Plaintiff testified that she had been disabled all of her life. (R. at 38.) She was unsure why her alleged disability onset date was March 1, 2006, as nothing significant had happened on that day. (Id.) She said that she had a panic disorder all the time and crying spells "sometimes every day." (R. at 42-43.) She indicated that her medication helped, but made her feel tired. (R. at 44-45.) She also complained of memory loss. (R. at 44-45.) Plaintiff testified that her panic attacks affect her ability to work because she cannot deal with stress. (R. at 42-43.) Plaintiff testified that she was going to counseling but that she stopped when she received her diagnosis. (R. at 43.) She added that she stopped going to counseling because she no longer wanted to go. (R. at 44.) Plaintiff could not recollect any recent hospitalizations for psychiatric reasons. (R. at 45.) Upon questioning from her counsel, Plaintiff indicated that she experiences "highs and lows." (R. at 56.) During a "high" period, she has a lot of energy and may try to do the laundry or "pick up stuff" around the house. (Id.) During a "low," she may stay in bed for weeks or just stay in her room. (Id.) Plaintiff further testified that her shingles causes back pain which prevents her from walking more than a block or from standing more than five to ten minutes. (R. at 45-47.) She added that she could not lift more than a gallon of milk and that she did not know if she could climb stairs. (R. at 48.)
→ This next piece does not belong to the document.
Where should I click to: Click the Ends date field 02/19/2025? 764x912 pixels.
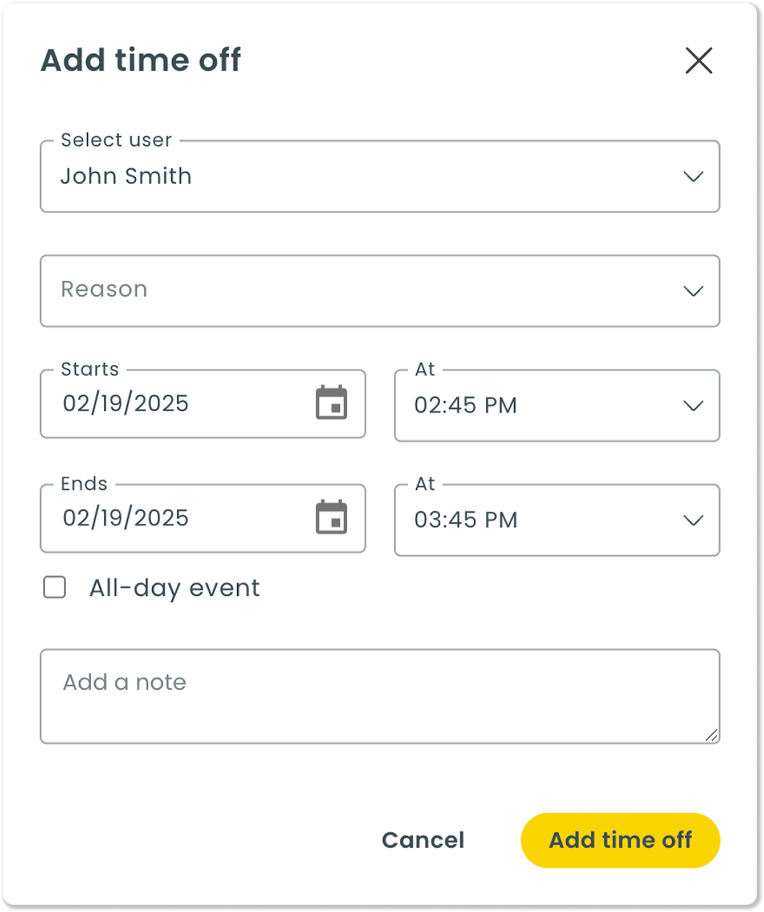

Plaintiff testified that she had tried to apply for Social Security numerous times, but had been denied. (R. at 53.) Her last hearing was in September 2001. (Id.) After denial, Plaintiff returned to work, working through 2005 as gas station cashier. (Id.) She testified that she was able to work at her last job as a gas station cashier because the supervisor knew her and "covered" for her. (R. at 39.) She also testified that she was able to perform her cashier job with the assistance of the cash register and because she was able to train herself to count change. (R. at 55.) She first represented that she stopped working due to stress and after contracting shingles. (R. at 39.) Later, she testified that she quit that job because she was unable to learn the job and also because she got shingles. (R. at 53.) She felt that she could not return to work because she would break out in shingles again. (R. at 40.) She later indicated, however, that she did not quit her job, but was fired for falsifying her job application. (R. at 53.) She then testified that she could not go back to work because she cannot stand to be around people. (R. at 48-49.)
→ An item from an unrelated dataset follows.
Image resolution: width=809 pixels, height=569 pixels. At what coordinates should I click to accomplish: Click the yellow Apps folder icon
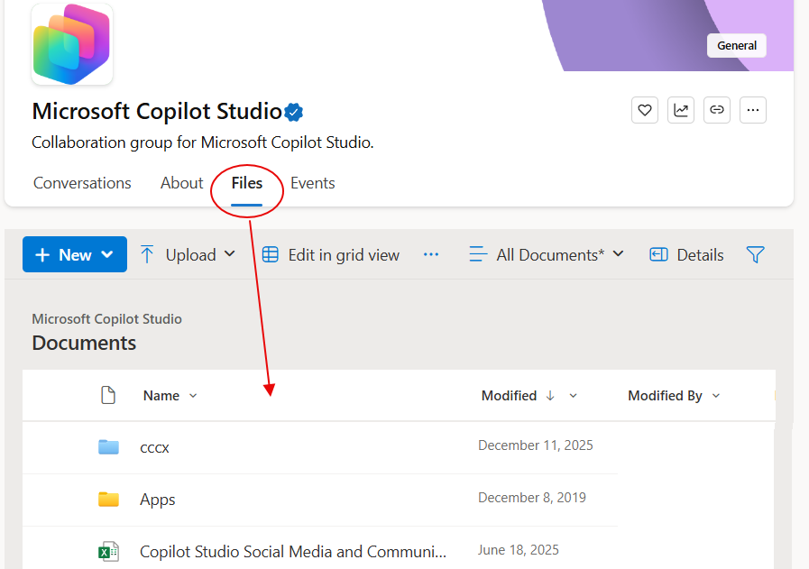[108, 499]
Plaintiff testified that she has a driver's license, but she drives just once or twice a week. (R. at 35.) She reported that she gets "lost a lot," so she does not go out of town. (Id.) She testified that she had trouble taking the test to obtain her driver's license, so she had a look-a-like friend take the test for her. (R. at 36.) As to other activities of daily living, Plaintiff testified that she arose between ten or eleven a.m., sat around the house, and listened to the radio or watched television. (R. at 52.) She represented that she did not lift anything and did not do any type of housework. (R. at 48.) More specifically, she represented that she did not go to the grocery store, cook, wash dishes, sweep, mop, vacuum, do laundry, or shop. (R. at 48-49.) Plaintiff indicated that her boyfriend and children do everything. She reported that she does not go to church and only has one friend who visits her. (R. at 49.) Plaintiff testified that she has no hobbies, does not participate in sports, does not take trips, and does not do any yard work or gardening. (R. at 50.) She denied any difficulty feeding, dressing, or grooming herself. (R. at 52.)
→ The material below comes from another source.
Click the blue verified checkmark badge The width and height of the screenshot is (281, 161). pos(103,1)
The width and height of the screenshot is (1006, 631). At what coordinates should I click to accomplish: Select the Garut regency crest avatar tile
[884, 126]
Plaintiff testified that she quit drinking alcohol "[a] long time ago," noting she was not sure when she stopped drinking. (R. at 50.) She admitted to continued use of marijuana when she was stressed and to improve her appetite. (R. at 50-52.) She denied ever being arrested on alcohol- or drug-related charges, but indicated that she had received several misdemeanor convictions for hitting people. (R. at 51.) She said that she hit her boss on a housekeeping job. (R. at 54.)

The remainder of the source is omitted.